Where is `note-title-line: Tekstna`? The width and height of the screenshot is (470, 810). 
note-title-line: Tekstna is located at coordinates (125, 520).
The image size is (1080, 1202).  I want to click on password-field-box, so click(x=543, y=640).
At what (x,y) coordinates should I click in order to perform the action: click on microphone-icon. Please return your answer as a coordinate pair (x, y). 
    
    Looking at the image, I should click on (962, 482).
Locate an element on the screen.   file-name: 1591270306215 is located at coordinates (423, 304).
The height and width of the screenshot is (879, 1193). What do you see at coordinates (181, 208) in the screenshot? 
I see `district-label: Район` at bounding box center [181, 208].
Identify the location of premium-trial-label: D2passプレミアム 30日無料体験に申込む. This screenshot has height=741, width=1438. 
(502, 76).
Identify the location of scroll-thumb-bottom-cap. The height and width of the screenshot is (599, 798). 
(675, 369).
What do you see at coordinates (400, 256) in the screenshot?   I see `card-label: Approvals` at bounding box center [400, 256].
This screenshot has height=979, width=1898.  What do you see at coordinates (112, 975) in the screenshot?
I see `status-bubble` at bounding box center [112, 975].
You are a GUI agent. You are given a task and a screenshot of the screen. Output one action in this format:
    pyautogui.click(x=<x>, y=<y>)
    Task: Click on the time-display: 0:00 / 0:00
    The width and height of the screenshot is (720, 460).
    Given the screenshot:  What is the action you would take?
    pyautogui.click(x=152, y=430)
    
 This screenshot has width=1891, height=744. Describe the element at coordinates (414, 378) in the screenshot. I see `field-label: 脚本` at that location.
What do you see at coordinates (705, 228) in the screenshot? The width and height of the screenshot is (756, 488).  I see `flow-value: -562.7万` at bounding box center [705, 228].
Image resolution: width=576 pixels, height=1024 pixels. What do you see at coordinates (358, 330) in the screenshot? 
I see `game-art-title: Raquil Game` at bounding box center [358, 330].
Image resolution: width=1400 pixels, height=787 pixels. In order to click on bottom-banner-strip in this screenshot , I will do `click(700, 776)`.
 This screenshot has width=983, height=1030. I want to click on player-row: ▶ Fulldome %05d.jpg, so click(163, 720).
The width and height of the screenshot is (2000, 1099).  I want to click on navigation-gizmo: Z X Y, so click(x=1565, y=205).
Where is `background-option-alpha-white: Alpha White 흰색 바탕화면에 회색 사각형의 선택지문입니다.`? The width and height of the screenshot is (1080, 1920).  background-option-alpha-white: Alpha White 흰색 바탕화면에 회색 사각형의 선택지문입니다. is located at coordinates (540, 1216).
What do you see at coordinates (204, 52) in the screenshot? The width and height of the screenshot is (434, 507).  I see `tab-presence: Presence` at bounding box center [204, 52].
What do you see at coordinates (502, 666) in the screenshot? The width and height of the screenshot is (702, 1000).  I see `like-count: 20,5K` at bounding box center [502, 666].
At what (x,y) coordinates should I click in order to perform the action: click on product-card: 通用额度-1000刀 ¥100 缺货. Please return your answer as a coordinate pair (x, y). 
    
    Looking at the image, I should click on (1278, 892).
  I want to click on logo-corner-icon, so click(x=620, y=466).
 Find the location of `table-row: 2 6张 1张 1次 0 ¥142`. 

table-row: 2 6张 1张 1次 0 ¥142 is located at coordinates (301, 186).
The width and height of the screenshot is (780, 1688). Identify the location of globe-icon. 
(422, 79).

· · ·

=== To-do item ===
Copy the rows verbatim from the first one through the line containing "The image size", including that line.

=== Your response ===
Where is `note-title-line: Tekstna`? The width and height of the screenshot is (470, 810). 
note-title-line: Tekstna is located at coordinates (125, 520).
The image size is (1080, 1202).  I want to click on password-field-box, so click(x=543, y=640).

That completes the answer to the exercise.